Screening and assessment questionnaires administered to patients with neuropathic pain are valid tools that help further understanding of subjective neuropathic pain symptoms while assisting in routine monitoring and prediction of treatment response and outcomes, according to a review published in Lancet Neurology.
At this time, a total of 2 questionnaire types have been validated for diagnosis and management of neuropathic pain symptoms: screening and assessment questionnaires.
The Leeds Assessment of Neuropathic Symptoms and Signs, the Neuropathic Pain Questionnaire, the Douleur Neuropathique en 4 Questions (DN4), PainDETECT, and ID Pain represent the currently validated screening questionnaires based largely on verbal pain descriptors (eg, pins and needles, burning pain, electric shocks, etc) for research and clinical practice.
In addition, the Neuropathic Pain Scale, the Neuropathic Pain Symptom Inventory, the Pain Quality Assessment Scale, and the McGill Short-Form Questionnaire 2 are validated assessment questionnaires that quantify neuropathic symptoms on categorical or numerical scales.
Screening questionnaires can be administered by specialists and nonspecialists, which widens their applicability and subsequently affects pain management. Specific countries officially recommend some screening questionnaires for the early assessment of neuropathic pain, with France recommending the DN4 and Germany recommending PainDETECT. Self-reported screening questionnaires, because of their high level of sensitivity and specificity, are most appropriate for use in large-scale epidemiological studies for evaluation of neuropathic pain prevalence.
Despite the ability of screening questionnaires to accurately identify pain symptoms and help stratify patients to appropriate therapy, some limitations do exist. For instance, they offer little insight into the pain’s history, nor do they identify the source of pain in every circumstance. As such, screening questionnaires are suggested to be only “the first step in the diagnostic workup for the identification of neuropathic pain.”

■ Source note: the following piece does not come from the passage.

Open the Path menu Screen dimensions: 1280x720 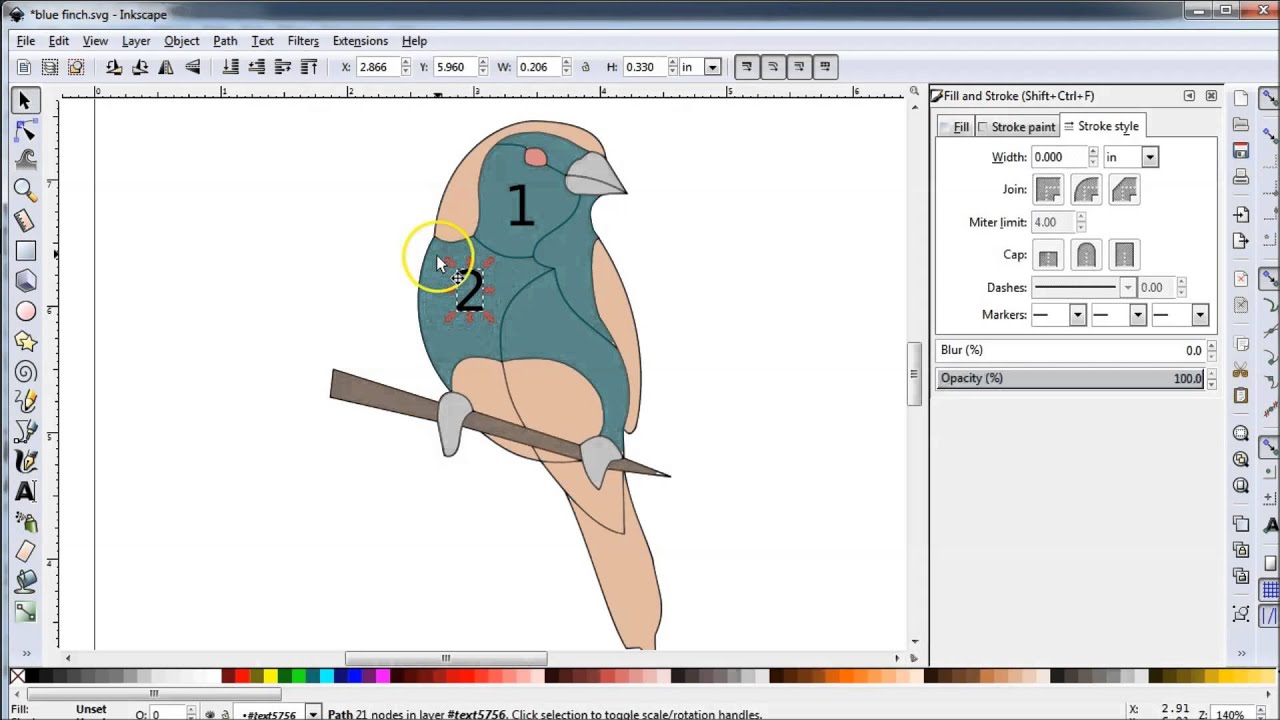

Sensory descriptors are used in assessment questionnaires and are often grouped into combinations or dimensions of symptoms. Overall, these types of questionnaires provide reliable insight into the nature of neuropathic pain symptoms and allow for monitoring of treatment response and outcomes. Relevant descriptors for neuropathic pain, such as heat-associated pain or numbness, can be missed by assessment questionnaires, potentially limiting their utility in neuropathic pain management. Pathophysiological studies are often the primary research areas in which assessment questionnaires are used.
“The development and widespread use of clinical questionnaires for neuropathic pain, and their validation in several languages, show that subjective pain assessments are essential for diagnosis and assessment of neuropathic pain,” the investigators added, “despite the availability of increasingly sophisticated methods to assess nerve lesions.”
Attal N, Bouhassira D, Baron R. Diagnosis and assessment of neuropathic pain through questionnaires. Lancet Neurol. 2018;17(5):456-466.